The most senior nurses and midwives in the country have called for the government to delay its deadline for all NHS staff to be vaccinated against Covid, over fears it could “backfire”.
From 1 April 2022 all NHS staff will be required by law to be fully vaccinated against Covid-19, meaning all those who have yet to have a first dose will need to have it by February.
The government has previously predicted the NHS could lose up to 73,000 staff following the jab deadline and, in an assessment published in December, warned patient care could be impacted.
Currently around 6 per cent of healthcare workers are yet to be vaccinated and senior NHS sources speaking with The Independent have said it is unlikely this will change before the deadline.
The Royal College of Nursing (RCN) and Royal College of Midwives (RCM) on Wednesday called for the government to “immediately delay” it’s deadline as it risks worsening the major staffing crisis already facing the NHS.
In a statement Pat Cullen, general secretary and chief executive of the RCN, said: “Nothing matters more to a nurse than caring for their patients safely. Right now, our members are telling me they can’t always do that.
“We are calling on the government to recognise this risk and delay a move which by its own calculations looks to backfire. To dismiss valued nursing staff during this crisis would be an act of self-sabotage.
“Encouraging people to get vaccinated is the best way to boost vaccine take-up. Nursing staff, who are well-placed to understand people’s concerns and are highly trusted by them, have led the Covid-19 vaccination programme and have a key role to play in addressing any concerns people may have about being vaccinated.”
Gill Walton, chief executive of the RCM, said the college believes vaccination is the “right thing to do”, however it does not believe mandatory vaccinations are the correct approach.
She said: “I appeal to the health secretary to reconsider his decision and to delay the implementation. Throughout the pandemic, maternity staff have fought to keep services open and to provide the best care to women and families.
“It has been unrelenting and so it’s no surprise that staff absence is currently at its highest in the pandemic so far. Moving forward with mandatory vaccination could only see staffing levels fall further.
“The government has opened a Pandora’s Box of unforeseen consequences – but there is an opportunity now to close it. We are urging Sajid Javid to do just that.”
A Department of Health and Social Care spokesperson said: “Health and social care workers are responsible for looking after some of the most vulnerable people in society, many of whom are more likely to suffer serious health consequences if exposed to the virus.
“This is about patient safety, and ensuring people in hospital or care have as much protection as possible. Vaccinations remain our best defence against Covid.”
Danny Mortimer, deputy chief executive of the NHS Confederation, which represents NHS hospitals, said: “NHS leaders support the requirement that staff who are in regular contact with patients be vaccinated against COVID-19.

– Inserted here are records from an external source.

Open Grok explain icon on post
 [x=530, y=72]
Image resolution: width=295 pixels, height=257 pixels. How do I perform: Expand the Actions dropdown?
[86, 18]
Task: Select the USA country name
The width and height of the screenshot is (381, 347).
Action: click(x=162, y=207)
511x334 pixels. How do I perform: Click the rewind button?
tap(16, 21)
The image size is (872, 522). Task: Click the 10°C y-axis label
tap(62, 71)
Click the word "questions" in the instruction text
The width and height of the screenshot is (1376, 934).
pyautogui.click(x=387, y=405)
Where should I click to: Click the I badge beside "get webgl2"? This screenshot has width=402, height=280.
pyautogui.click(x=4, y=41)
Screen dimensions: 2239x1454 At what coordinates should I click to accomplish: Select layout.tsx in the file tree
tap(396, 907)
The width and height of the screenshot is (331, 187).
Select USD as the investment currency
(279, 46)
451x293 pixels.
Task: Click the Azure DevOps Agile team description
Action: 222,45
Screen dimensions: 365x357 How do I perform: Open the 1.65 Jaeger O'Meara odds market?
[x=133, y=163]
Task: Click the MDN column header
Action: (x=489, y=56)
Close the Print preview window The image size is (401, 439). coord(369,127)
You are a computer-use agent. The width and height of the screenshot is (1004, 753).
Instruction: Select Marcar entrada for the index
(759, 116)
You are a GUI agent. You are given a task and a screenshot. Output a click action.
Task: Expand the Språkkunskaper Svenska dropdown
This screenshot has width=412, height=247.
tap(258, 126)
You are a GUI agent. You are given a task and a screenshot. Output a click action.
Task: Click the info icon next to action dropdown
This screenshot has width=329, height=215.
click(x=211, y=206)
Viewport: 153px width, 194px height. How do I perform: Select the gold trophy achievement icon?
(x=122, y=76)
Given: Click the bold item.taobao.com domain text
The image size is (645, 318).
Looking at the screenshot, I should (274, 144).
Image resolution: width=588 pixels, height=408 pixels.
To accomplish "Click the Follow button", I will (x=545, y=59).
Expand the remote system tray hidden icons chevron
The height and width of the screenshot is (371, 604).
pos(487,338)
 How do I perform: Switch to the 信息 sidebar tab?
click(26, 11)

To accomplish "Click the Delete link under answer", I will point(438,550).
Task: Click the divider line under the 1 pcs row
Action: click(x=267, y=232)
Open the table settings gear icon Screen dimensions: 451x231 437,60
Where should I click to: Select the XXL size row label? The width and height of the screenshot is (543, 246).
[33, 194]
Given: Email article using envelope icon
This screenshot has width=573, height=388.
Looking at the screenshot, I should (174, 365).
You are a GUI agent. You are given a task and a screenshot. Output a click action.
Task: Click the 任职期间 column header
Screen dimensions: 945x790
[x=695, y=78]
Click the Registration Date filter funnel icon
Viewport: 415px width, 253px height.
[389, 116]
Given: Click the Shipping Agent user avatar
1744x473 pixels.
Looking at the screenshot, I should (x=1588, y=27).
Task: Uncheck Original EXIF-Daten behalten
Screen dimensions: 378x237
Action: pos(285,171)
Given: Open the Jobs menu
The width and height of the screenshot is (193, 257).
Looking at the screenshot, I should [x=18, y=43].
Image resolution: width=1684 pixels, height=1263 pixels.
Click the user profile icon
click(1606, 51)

“Both the risks and consequences of a mandatory approach were highlighted by leaders at the time of consultation, and they would have preferred to have had longer to meet these requirements.”
He said as the deadline approaches some staff will have to leave their roles if they continue to decline vaccination, which will reduce frontline NHS staff numbers and “lead to more gaps in capacity at a time of intense pressure and patient demand”.